*** Recorded information
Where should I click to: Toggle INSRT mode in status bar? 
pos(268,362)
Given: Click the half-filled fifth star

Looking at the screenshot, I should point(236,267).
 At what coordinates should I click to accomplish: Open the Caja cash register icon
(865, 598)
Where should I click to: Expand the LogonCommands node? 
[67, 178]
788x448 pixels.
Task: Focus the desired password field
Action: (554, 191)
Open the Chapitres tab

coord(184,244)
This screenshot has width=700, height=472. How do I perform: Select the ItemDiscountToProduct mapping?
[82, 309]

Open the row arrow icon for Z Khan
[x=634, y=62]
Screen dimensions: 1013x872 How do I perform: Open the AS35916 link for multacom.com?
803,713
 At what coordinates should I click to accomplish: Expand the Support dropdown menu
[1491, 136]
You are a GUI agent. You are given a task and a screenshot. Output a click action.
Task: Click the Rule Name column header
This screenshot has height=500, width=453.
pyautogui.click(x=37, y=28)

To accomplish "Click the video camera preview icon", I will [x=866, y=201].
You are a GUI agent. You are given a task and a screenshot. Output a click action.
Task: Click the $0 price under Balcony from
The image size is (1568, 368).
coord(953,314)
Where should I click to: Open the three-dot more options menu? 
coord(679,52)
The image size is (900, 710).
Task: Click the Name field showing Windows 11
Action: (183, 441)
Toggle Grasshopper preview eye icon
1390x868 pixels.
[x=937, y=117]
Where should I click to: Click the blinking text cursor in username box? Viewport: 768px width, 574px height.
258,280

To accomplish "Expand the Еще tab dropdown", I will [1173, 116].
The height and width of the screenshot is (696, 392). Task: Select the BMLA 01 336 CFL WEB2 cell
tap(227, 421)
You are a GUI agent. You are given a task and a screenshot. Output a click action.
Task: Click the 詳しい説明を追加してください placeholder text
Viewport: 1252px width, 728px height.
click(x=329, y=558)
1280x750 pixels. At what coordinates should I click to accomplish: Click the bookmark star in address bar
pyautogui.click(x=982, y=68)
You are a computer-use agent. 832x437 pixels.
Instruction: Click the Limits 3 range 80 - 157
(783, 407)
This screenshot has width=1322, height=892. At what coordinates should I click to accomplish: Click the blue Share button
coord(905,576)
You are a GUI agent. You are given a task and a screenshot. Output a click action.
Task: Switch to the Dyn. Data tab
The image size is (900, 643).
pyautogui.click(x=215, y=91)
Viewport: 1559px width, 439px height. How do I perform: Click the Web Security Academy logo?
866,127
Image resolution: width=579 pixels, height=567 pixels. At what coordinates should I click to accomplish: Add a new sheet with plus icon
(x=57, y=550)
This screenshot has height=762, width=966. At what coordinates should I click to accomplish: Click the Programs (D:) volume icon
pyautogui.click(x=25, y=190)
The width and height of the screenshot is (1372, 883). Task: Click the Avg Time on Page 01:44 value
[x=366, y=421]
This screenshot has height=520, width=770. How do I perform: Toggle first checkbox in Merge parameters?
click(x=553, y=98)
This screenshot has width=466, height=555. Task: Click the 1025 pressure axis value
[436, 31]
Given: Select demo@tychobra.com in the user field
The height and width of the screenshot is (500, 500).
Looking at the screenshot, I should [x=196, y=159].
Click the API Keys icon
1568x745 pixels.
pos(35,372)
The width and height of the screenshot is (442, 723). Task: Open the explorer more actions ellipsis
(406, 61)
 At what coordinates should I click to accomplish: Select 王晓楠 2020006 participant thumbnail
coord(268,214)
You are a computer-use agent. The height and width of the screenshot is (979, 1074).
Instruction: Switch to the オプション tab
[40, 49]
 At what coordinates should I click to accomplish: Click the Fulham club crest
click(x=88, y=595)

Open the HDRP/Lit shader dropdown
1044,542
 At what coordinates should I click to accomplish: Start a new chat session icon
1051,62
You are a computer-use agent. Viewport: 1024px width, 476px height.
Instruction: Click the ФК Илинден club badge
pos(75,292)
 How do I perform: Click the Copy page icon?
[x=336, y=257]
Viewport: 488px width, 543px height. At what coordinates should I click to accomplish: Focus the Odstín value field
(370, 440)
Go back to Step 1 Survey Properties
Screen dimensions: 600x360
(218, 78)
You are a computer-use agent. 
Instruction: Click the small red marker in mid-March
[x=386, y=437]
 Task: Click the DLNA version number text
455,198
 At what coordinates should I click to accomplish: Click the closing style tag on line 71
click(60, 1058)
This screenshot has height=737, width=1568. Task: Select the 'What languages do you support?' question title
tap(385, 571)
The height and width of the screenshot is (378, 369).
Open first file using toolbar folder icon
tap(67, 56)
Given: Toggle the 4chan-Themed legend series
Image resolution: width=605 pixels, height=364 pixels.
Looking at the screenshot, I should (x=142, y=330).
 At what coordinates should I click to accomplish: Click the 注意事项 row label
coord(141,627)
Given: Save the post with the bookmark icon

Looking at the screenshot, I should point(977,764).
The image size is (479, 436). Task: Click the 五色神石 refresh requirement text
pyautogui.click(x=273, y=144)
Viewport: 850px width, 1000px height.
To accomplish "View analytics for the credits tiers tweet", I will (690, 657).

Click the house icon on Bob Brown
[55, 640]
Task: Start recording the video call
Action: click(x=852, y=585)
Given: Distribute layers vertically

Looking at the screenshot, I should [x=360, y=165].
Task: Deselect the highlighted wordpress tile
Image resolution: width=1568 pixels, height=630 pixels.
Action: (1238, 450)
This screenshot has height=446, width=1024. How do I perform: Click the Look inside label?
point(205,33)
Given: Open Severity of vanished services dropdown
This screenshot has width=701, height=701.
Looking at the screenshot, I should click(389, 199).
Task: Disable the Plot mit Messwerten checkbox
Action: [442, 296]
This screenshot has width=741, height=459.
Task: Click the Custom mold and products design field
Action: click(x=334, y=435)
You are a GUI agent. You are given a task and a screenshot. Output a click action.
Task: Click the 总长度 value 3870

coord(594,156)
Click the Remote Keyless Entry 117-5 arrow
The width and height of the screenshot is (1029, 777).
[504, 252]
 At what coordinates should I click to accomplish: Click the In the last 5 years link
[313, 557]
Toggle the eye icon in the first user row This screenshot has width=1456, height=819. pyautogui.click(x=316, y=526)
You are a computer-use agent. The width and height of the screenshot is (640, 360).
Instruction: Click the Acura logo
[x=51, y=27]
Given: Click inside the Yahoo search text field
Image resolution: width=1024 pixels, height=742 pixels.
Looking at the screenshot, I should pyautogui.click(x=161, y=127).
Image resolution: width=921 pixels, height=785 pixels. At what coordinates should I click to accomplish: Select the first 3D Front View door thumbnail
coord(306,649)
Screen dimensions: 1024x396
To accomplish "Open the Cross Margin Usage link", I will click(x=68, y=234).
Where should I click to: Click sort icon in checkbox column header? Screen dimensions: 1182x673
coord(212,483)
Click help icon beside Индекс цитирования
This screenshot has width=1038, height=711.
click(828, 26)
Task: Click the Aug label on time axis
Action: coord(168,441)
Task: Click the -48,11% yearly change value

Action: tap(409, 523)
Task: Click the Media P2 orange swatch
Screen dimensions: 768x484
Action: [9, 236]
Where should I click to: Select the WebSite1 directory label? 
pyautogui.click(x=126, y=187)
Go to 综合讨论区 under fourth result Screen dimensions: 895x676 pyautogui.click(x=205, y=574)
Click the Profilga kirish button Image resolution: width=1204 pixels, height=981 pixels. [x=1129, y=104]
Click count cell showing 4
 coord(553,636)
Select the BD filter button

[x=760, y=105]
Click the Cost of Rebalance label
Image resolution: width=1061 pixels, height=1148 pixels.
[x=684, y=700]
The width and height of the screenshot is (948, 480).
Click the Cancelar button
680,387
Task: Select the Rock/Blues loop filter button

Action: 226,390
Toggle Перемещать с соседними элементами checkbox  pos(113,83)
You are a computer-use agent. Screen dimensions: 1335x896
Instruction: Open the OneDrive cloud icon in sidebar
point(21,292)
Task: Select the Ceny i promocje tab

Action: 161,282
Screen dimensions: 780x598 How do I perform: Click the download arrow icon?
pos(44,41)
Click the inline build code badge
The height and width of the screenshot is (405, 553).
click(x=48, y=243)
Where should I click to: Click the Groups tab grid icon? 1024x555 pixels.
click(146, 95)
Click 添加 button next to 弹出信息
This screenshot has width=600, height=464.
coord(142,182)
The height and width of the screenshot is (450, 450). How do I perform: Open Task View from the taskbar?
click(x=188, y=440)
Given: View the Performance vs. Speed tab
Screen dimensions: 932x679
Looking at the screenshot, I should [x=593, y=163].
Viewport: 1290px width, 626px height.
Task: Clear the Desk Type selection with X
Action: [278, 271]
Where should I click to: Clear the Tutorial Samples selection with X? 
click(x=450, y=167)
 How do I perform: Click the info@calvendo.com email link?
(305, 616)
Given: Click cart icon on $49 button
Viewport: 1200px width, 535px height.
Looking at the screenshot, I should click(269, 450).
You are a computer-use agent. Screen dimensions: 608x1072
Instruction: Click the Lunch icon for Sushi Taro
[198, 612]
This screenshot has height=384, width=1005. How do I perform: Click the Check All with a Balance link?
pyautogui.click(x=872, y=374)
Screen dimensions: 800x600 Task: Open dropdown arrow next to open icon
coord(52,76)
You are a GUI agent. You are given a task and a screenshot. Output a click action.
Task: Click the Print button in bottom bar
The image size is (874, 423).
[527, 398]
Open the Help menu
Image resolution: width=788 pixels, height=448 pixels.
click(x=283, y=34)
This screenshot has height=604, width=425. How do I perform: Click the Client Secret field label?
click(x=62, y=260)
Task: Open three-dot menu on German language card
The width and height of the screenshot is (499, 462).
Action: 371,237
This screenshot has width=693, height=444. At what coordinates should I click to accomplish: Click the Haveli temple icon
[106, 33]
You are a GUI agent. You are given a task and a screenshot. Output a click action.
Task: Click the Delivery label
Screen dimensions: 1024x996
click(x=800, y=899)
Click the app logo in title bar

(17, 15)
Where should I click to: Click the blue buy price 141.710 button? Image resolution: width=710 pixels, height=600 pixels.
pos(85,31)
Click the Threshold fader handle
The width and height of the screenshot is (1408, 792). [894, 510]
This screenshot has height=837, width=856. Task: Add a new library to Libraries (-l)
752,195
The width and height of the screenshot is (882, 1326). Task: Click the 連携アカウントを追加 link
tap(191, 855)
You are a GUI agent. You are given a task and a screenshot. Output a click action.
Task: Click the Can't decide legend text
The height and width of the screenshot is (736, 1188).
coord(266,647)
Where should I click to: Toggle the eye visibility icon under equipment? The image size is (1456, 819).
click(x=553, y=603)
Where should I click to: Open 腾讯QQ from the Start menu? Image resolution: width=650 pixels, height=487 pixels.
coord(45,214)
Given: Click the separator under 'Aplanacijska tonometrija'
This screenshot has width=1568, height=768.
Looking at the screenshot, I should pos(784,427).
******
### Task to complete
Given the records above, restate word for word only the lines starting at the one with "Image resolution: width=579" and ending at the one with "Given: Select demo@tychobra.com".

### Problem solution
Image resolution: width=579 pixels, height=567 pixels. At what coordinates should I click to accomplish: Add a new sheet with plus icon
(x=57, y=550)
This screenshot has height=762, width=966. At what coordinates should I click to accomplish: Click the Programs (D:) volume icon
pyautogui.click(x=25, y=190)
The width and height of the screenshot is (1372, 883). Task: Click the Avg Time on Page 01:44 value
[x=366, y=421]
This screenshot has height=520, width=770. How do I perform: Toggle first checkbox in Merge parameters?
click(x=553, y=98)
This screenshot has width=466, height=555. Task: Click the 1025 pressure axis value
[436, 31]
Given: Select demo@tychobra.com in the user field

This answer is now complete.